## What is being asked
Respond with exact copies of the lines running from the line that contains "Screen dimensions: 1050x483" to the end of the material.
======== Data to examine ========
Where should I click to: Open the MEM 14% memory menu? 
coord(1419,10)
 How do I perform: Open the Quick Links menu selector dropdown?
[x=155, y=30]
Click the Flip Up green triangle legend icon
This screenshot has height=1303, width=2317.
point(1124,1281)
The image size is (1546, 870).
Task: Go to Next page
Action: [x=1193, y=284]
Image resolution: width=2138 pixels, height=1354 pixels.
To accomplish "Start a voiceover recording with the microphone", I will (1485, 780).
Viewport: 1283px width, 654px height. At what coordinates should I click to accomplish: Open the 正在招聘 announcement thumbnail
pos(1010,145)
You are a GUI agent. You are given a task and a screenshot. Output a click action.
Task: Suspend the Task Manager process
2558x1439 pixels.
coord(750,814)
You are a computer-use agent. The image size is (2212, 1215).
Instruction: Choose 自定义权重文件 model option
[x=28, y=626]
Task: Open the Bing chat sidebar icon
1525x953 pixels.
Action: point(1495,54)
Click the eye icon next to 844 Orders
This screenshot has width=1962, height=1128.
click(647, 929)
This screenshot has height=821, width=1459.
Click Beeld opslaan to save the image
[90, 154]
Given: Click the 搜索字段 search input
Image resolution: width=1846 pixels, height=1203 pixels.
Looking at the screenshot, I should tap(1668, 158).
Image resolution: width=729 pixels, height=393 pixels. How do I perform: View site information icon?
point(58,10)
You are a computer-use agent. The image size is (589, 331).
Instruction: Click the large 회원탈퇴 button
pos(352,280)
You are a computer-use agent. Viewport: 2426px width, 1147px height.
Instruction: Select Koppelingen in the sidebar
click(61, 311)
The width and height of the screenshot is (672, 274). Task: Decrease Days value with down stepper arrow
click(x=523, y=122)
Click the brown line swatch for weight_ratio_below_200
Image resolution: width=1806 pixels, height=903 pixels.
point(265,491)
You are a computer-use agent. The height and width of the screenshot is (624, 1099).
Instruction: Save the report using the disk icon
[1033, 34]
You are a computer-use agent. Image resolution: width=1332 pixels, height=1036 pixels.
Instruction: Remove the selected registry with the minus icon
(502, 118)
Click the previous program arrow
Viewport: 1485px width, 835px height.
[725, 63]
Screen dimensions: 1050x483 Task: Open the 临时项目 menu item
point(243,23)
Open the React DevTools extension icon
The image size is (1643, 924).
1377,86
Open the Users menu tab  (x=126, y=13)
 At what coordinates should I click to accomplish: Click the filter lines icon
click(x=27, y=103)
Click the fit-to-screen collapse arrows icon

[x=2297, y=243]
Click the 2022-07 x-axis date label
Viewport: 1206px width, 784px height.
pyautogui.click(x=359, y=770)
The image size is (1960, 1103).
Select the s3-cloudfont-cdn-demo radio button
========
## The answer
Screen dimensions: 1050x483 Task: Open the 临时项目 menu item
point(243,23)
Open the React DevTools extension icon
The image size is (1643, 924).
1377,86
Open the Users menu tab  (x=126, y=13)
 At what coordinates should I click to accomplish: Click the filter lines icon
click(x=27, y=103)
Click the fit-to-screen collapse arrows icon

[x=2297, y=243]
Click the 2022-07 x-axis date label
Viewport: 1206px width, 784px height.
pyautogui.click(x=359, y=770)
The image size is (1960, 1103).
Select the s3-cloudfont-cdn-demo radio button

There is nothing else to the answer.